Re: [PATCH v2] drm/xe: improve hibernation on igpu

Lucas De Marchi <lucas.demarchi@xxxxxxxxx> · Fri, 8 Nov 2024 13:42:18 -0600

On Tue, Nov 05, 2024 at 11:26:50AM -0800, Matthew Brost wrote:
On Tue, Nov 05, 2024 at 01:18:27PM -0600, Lucas De Marchi wrote:
On Tue, Nov 05, 2024 at 10:12:24AM -0800, Matthew Brost wrote:
> On Tue, Nov 05, 2024 at 11:32:37AM -0600, Lucas De Marchi wrote:
> > On Fri, Nov 01, 2024 at 12:16:19PM -0700, Matthew Brost wrote:
> > > On Fri, Nov 01, 2024 at 12:38:19PM -0500, Lucas De Marchi wrote:
> > > > On Fri, Nov 01, 2024 at 05:01:57PM +0000, Matthew Auld wrote:
> > > > > The GGTT looks to be stored inside stolen memory on igpu which is not
> > > > > treated as normal RAM.  The core kernel skips this memory range when
> > > > > creating the hibernation image, therefore when coming back from
> > > >
> > > > can you add the log for e820 mapping to confirm?
> > > >
> > > > > hibernation the GGTT programming is lost. This seems to cause issues
> > > > > with broken resume where GuC FW fails to load:
> > > > >
> > > > > [drm] *ERROR* GT0: load failed: status = 0x400000A0, time = 10ms, freq = 1250MHz (req 1300MHz), done = -1
> > > > > [drm] *ERROR* GT0: load failed: status: Reset = 0, BootROM = 0x50, UKernel = 0x00, MIA = 0x00, Auth = 0x01
> > > > > [drm] *ERROR* GT0: firmware signature verification failed
> > > > > [drm] *ERROR* CRITICAL: Xe has declared device 0000:00:02.0 as wedged.
> > > >
> > > > it seems the message above is cut short. Just above these lines don't
> > > > you have a log with __xe_guc_upload? Which means: we actually upload the
> > > > firmware again to stolen and it doesn't matter that we lost it when
> > > > hibernating.
> > > >
> > >
> > > The image is always uploaded. The upload logic uses a GGTT address to
> > > find firmware image in SRAM...
> > >
> > > See snippet from uc_fw_xfer:
> > >
> > > 821         /* Set the source address for the uCode */
> > > 822         src_offset = uc_fw_ggtt_offset(uc_fw) + uc_fw->css_offset;
> > > 823         xe_mmio_write32(mmio, DMA_ADDR_0_LOW, lower_32_bits(src_offset));
> > > 824         xe_mmio_write32(mmio, DMA_ADDR_0_HIGH,
> > > 825                         upper_32_bits(src_offset) | DMA_ADDRESS_SPACE_GGTT);
> > >
> > > If the GGTT mappings are in stolen and not restored we will not be
> > > uploading the correct data for the image.
> > >
> > > See the gitlab issue, this has been confirmed to fix a real problem from
> > > a customer.
> >
> > I don't doubt it fixes it, but the justification here is not making much
> > sense.  AFAICS it doesn't really correspond to what the patch is doing.
> >
> > >
> > > Matt
> > >
> > > > It'd be good to know the size of the rsa key in the failing scenarios.
> > > >
> > > > Also it seems this is also reproduced in DG2 and I wonder if it's the
> > > > same issue or something different:
> > > >
> > > > 	[drm:__xe_guc_upload.isra.0 [xe]] GT0: load still in progress, timeouts = 0, freq = 1700MHz (req 2050MHz), status = 0x00000064 [0x32/00]
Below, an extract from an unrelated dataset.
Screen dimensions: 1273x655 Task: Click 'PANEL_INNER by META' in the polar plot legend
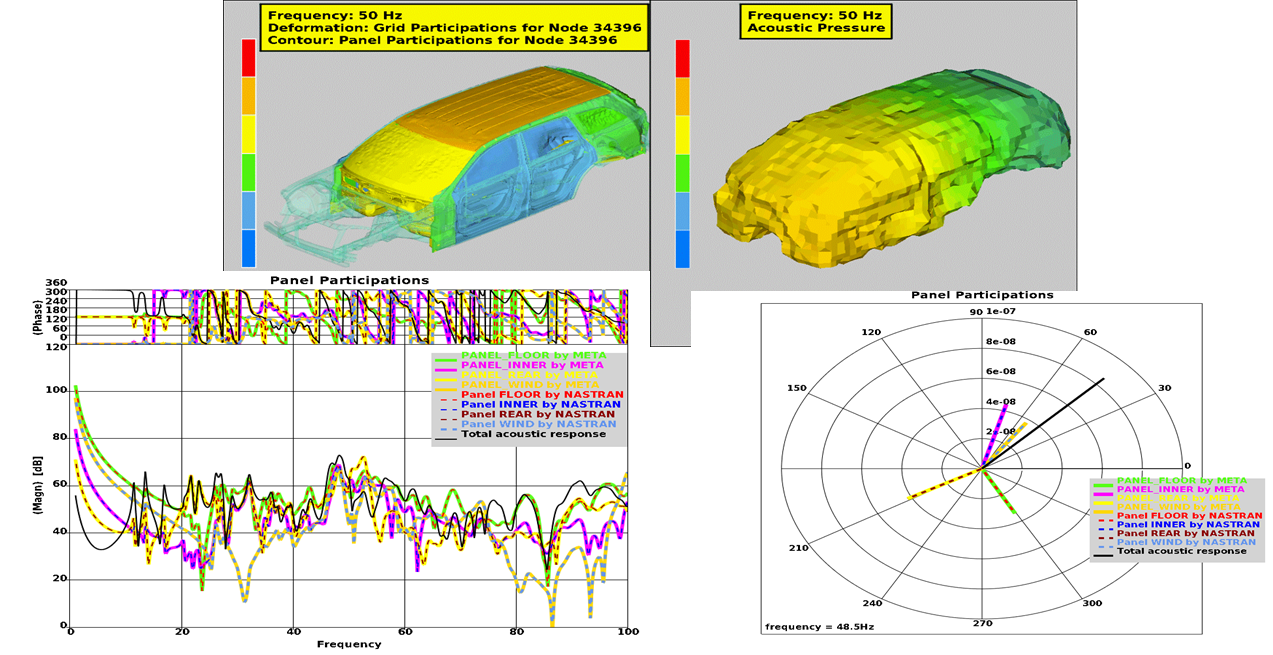coord(1181,488)
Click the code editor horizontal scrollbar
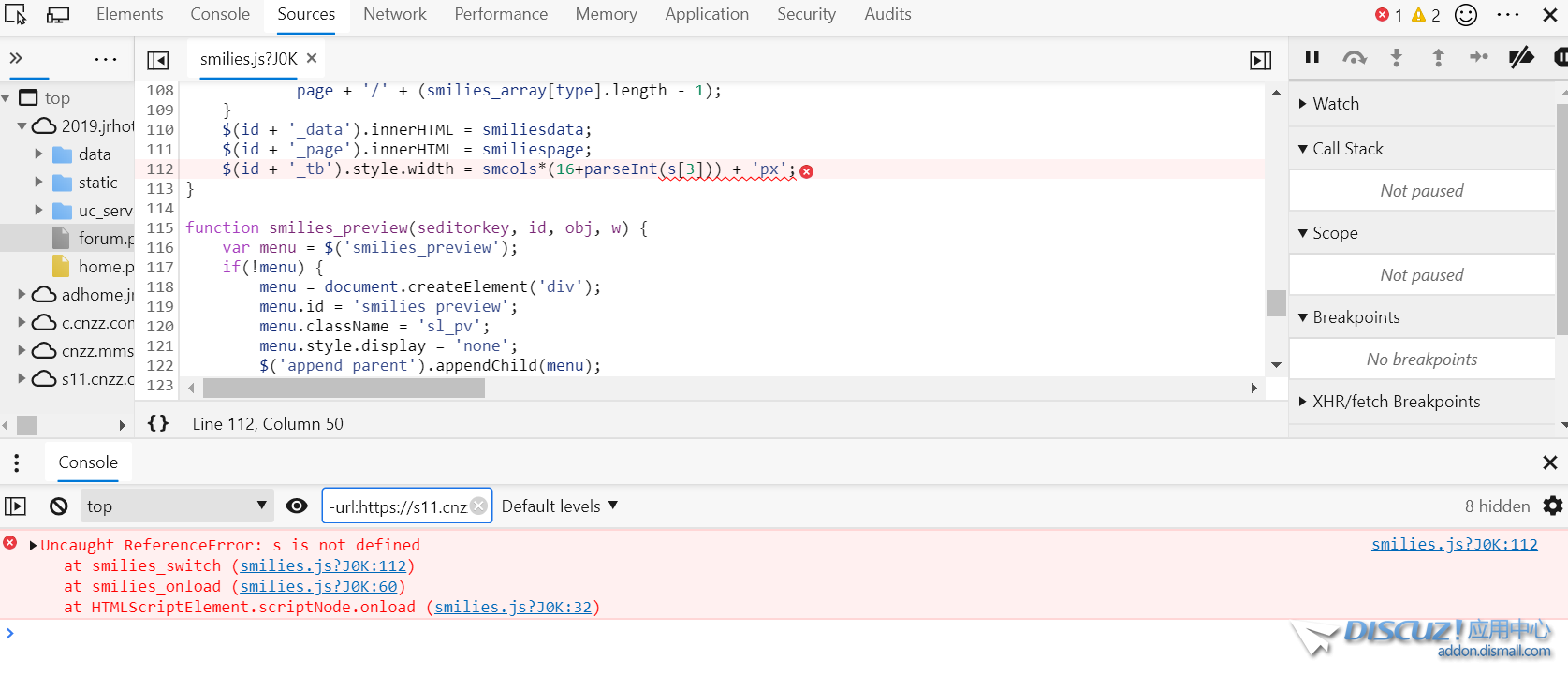This screenshot has width=1568, height=675. pos(344,388)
> > > > 	[drm:__xe_guc_upload.isra.0 [xe]] GT0: load still in progress, timeouts = 0, freq = 1700MHz (req 2050MHz), status = 0x00000072 [0x39/00]
> > > > 	[drm:__xe_guc_upload.isra.0 [xe]] GT0: load still in progress, timeouts = 0, freq = 1700MHz (req 2050MHz), status = 0x00000086 [0x43/00]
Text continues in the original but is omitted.